The Bible talks a lot about trees:  the tree of life, the  tree of the  knowledge of good and evil, the “tree” on which Jesus died, the vine and the branches,  the root of Jesse,  the burning bush, the trees used to build the ark, the cedars of Lebanon,  the fruit producing trees in Heaven,  and the  tree  into which the Gentiles are grafted.   The church in America is dying: we are not dead yet, but it won’t be much longer.   We are becoming  like the old dead tree across the yard.  Let’s call the American church to a fresh and renewed commitment to being the branches on the vine.  Attached to Jesus, let’s live again.  Let’s get back to our roots.   Let’s jettison our programs, our boring services,  our buildings, our budget  busting  self-serving activities,  the  fallacy of seeker services and our clock based worship.   Let’s get rid of everything  that is leading us to our doom.  Let’s build the body of Christ by loving, caring, “gracing,” serving, giving, teaching,  comforting, forgiving, correcting, sharing, encouraging,  sheltering,  and accepting each other, our neighbors and our world.   Let’s do so many good things that our neighbors will see them and want to glorify the  Father with us.

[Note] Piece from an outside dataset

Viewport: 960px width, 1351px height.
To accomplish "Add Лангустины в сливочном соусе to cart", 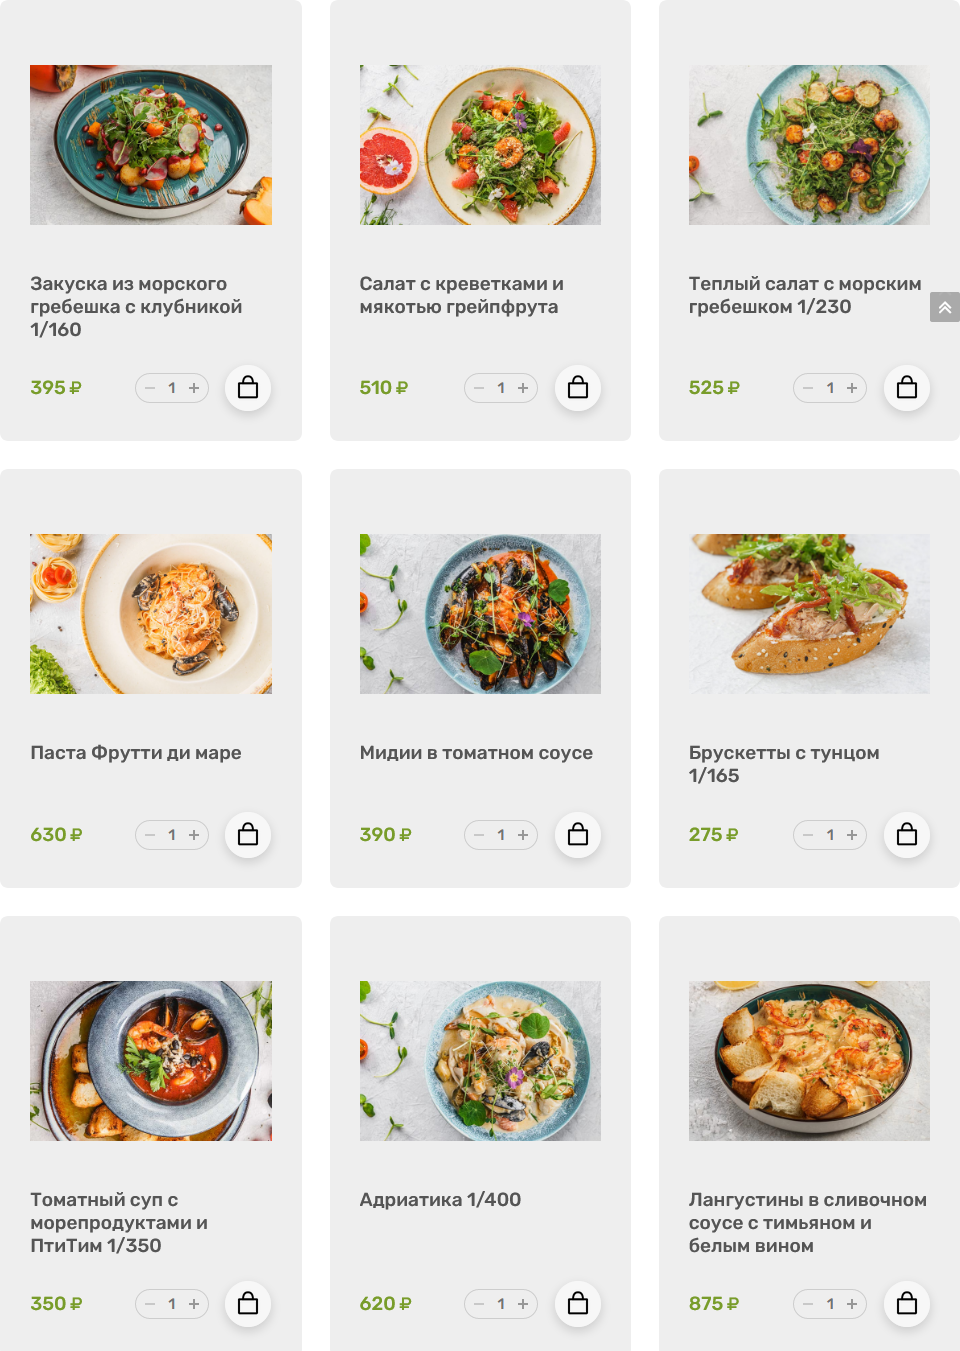I will [x=907, y=1304].
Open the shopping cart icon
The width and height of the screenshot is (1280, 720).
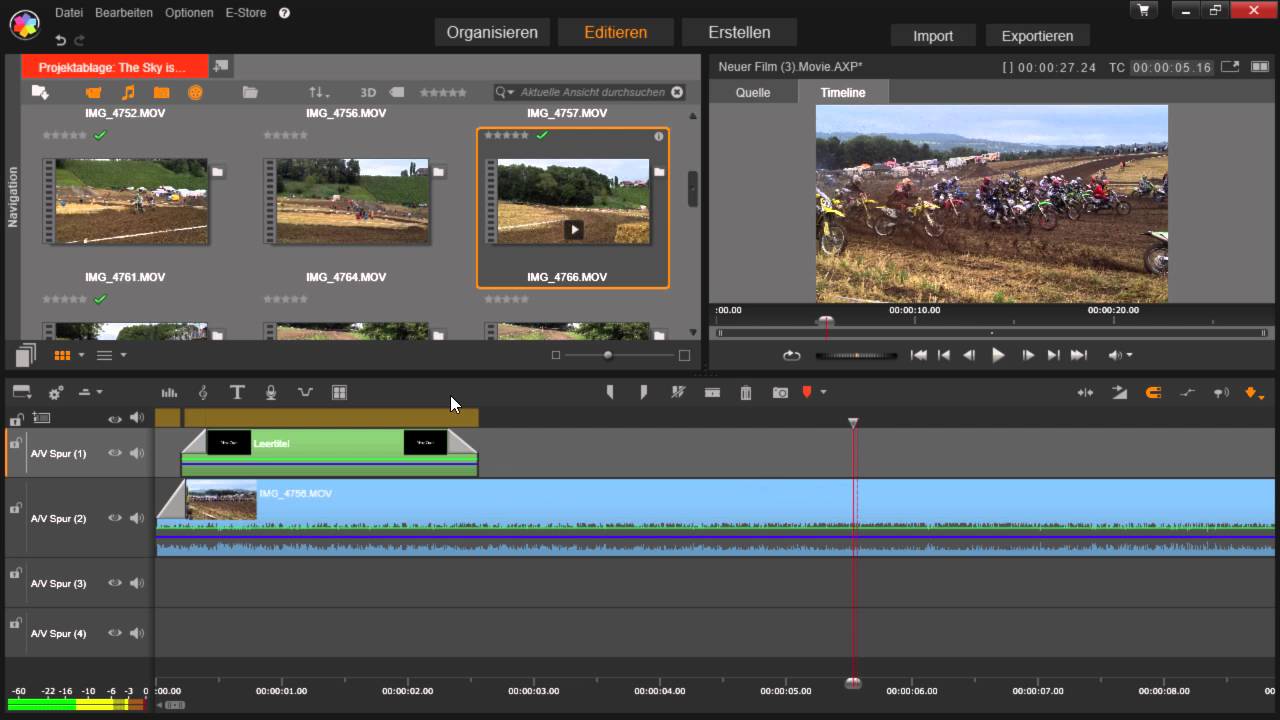1143,10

At the base of the old tree something caught my eye.  The gnarly old roots are  covered with moss,  fungi,  small flowering plants, recently sprouted seedlings, insects –life, beauty, reproduction.    The lawn mower  can’t get into the confined space between the knobby knees of the roots,  so  the tender new life has not been destroyed.  While we may lament and mourn the passing of the church in America, we do so with gratitude for what has gone before and appreciative of the gnarly roots of our history which give us shelter and protection from  which to launch new life.  Our old structure is clearly dying, but as it dies,  it will provide us with a  safe place from which  to spring into new life.

John 15:5-8 (NLT)   reads:  “Yes, I am the vine; you are the branches. Those who remain in me, and I in them, will produce much fruit. For apart from me you can do nothing.  Anyone who does not remain in me is thrown away like a useless branch and withers. Such branches are gathered into a pile to be burned.  But if you remain in me and my words remain in you, you may ask for anything you want, and it will be granted!  When you produce much fruit, you are my true disciples. This brings great glory to my Father.”